Shortly after making All 4 One for UDC Jam 24 I was hit with a realization:

gamedev is fun.


After the competition ended, almost right away I started thinking up game concepts with a sole principle in mind: keep it tight. 

Now, what do I mean by "tight" game design? I mean every element of the design serves 1 or more functions. I mean there's a 1:1 mapping from the player's intention to the game's response. Clarity, transparency, and consistency in decision making. A well-oiled machine.

To me, a stellar example of tight game design is Downwell.

Downwell's an elegantly designed game. Its creator designed the game with this key Shigeru Miyamoto quote in mind: "A good idea is something that does not solve one single problem, but can solve multiple problems at once."

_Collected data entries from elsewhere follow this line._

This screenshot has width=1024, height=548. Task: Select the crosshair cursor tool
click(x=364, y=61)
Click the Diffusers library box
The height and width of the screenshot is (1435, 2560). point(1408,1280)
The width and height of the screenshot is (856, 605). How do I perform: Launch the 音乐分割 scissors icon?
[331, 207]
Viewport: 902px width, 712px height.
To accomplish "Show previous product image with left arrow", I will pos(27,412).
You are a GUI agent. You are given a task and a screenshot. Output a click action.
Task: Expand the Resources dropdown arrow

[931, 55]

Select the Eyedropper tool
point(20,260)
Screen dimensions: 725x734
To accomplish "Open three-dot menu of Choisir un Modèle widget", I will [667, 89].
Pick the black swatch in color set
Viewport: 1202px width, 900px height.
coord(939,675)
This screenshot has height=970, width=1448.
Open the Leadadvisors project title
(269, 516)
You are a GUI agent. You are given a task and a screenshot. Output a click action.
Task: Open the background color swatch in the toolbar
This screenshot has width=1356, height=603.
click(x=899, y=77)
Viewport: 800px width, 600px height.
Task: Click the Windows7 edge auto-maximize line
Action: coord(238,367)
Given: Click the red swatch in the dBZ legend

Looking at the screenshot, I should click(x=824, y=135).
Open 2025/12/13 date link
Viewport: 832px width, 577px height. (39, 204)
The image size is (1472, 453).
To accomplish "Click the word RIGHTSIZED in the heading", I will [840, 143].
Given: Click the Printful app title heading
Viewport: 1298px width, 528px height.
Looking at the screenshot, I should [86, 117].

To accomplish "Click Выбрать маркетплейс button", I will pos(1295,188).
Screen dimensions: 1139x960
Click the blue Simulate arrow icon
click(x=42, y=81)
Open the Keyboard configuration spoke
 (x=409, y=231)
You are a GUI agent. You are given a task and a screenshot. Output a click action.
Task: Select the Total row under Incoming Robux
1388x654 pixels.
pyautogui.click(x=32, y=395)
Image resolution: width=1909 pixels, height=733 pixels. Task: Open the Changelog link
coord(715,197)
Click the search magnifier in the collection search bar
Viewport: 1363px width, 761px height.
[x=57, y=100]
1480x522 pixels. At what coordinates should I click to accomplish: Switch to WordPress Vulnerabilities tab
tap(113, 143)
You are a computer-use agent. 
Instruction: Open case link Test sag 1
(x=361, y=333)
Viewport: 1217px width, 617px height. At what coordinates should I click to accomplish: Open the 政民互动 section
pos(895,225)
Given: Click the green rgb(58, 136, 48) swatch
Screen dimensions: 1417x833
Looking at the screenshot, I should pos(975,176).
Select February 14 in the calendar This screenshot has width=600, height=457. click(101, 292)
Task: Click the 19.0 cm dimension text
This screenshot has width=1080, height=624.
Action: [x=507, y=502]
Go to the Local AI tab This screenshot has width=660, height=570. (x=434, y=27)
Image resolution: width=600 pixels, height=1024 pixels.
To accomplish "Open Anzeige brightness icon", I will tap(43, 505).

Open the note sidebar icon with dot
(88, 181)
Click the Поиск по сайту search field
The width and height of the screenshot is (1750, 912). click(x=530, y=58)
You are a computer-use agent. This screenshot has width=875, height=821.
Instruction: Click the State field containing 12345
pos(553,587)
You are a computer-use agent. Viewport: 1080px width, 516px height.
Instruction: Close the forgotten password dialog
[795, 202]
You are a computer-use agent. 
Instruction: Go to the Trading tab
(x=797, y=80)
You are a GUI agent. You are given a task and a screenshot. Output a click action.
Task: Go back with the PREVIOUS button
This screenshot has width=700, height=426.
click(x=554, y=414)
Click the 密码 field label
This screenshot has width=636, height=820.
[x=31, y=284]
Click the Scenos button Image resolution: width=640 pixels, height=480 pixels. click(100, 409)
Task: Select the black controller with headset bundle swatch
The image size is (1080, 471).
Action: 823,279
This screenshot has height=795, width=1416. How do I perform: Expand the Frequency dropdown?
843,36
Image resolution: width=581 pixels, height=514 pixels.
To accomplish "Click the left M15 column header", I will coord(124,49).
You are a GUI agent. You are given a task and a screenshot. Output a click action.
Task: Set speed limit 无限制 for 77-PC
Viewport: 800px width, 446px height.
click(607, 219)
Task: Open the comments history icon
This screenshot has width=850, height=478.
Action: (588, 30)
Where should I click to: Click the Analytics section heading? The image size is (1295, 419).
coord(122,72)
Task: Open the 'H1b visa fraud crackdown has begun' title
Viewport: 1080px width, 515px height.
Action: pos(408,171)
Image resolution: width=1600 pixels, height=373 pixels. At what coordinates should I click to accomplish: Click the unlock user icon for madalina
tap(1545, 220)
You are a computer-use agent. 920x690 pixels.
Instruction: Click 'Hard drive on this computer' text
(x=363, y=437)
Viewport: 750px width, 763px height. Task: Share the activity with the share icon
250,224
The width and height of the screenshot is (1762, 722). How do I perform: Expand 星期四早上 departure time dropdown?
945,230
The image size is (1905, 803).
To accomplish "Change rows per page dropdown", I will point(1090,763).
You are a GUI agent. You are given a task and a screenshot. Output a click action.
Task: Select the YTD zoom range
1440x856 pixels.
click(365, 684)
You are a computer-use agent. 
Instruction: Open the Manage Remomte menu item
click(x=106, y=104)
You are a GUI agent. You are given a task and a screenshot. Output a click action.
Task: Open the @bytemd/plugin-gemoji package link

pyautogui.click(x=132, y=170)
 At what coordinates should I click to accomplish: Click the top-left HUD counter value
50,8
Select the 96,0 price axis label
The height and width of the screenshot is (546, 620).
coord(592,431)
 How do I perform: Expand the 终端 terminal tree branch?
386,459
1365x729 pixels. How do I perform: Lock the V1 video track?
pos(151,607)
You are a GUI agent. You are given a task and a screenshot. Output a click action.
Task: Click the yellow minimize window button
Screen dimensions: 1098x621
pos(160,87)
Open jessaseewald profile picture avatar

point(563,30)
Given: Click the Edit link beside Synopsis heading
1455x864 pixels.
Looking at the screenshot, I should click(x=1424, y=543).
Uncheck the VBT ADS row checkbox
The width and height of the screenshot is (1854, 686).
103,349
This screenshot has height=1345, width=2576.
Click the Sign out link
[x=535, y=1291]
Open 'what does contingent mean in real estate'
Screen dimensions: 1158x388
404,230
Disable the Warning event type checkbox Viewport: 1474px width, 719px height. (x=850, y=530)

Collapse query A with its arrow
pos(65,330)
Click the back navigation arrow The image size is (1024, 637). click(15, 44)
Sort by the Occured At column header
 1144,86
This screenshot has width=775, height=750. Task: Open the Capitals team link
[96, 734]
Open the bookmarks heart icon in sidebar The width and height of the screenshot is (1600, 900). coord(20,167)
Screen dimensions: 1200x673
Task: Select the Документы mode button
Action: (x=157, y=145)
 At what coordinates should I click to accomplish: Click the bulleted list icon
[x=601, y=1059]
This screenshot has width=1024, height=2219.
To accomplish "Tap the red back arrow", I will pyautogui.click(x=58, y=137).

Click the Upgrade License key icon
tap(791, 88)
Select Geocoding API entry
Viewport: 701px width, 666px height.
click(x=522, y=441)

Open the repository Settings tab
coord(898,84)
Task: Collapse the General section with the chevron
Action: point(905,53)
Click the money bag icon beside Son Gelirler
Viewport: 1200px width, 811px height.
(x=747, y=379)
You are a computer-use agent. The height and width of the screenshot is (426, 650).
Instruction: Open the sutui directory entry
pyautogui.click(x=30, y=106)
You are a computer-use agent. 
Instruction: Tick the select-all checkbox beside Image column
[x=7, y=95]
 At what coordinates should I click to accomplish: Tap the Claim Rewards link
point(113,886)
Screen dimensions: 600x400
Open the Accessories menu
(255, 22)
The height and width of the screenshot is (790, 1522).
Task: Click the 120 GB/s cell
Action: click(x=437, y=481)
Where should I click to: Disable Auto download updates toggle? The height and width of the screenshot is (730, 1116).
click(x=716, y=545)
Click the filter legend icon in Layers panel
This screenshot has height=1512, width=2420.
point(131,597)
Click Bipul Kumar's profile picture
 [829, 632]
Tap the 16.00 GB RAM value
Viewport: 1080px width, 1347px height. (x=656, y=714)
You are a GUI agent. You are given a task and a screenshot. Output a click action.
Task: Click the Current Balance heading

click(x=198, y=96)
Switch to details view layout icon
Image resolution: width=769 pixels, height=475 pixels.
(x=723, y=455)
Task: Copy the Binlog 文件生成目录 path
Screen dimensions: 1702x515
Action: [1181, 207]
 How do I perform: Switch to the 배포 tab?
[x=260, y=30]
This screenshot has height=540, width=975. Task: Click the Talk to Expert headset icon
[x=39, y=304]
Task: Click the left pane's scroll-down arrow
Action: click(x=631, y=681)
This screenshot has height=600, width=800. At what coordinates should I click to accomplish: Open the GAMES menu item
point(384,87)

That is exactly the kind of approach I want to take with my next game: Steal the Summit.


Apart from forcing the design to be elegant, it also keeps scope of the game in check. I want the game to be finished and published (on Steam and ... ???) by about the halfway point of the year.  


I need to make sure that the code is written and structured to allow for easy tuning of parameters - balance and tuning will definitely be a focus with this title. Apart from the design being elegant in each element being multi-purpose, to add to the 'tight' feel, extreme responsiveness is required. This will take feedback and many hours of experimentation and tuning. 

Sometimes I don't write code that way the first time through - often because I can't even perceive the problem in the first place. That brings me to the first real teachable topic of this blog post: revisions and the path to a good game.


People don't like going back on their progress. It feels like wasted time, misplaced energy, evaporated effort. All this... for what? I'm the same - that's why I only ever wrote "final drafts" of my essays and such in school. Couldn't be bothered to revise things. 

But games are far from linear endeavors. I learned from my game jam experience that for every thing you consider the player might do, players will always find a way to circumvent your expectations. For one, this can come from you as a gamedev having preconceived notions (assumptions, foreknowledge) going into a game. Given more time and testing, All 4 One could've been much tighter of a game. 

Furthermore, an amusing bug popped up during its development. So, in All 4 One you can control up to 4 little parts of your soul simultaneously - this was implemented as 4 separate player game objects. Now, if I wanted the entire group to do a single big attack as it can in its blade formation, I would send the signal to attack... to each player. The way I had implemented things, instead of one big attack coming out, four big attacks came out. Simultaneously. This led to some funny interactions like enemies that are supposed to drop a pressure plate on death would drop four pressure plates instead, and of course the corresponding attack sound effects playing four times... simultaneously...

I didn't have time to go back and implement this better for the jam, but now since I have all the time with the next game, I want to celebrate the idea of revision, embrace the idea of being wrong.


The starting point of a project. Where do you go from here?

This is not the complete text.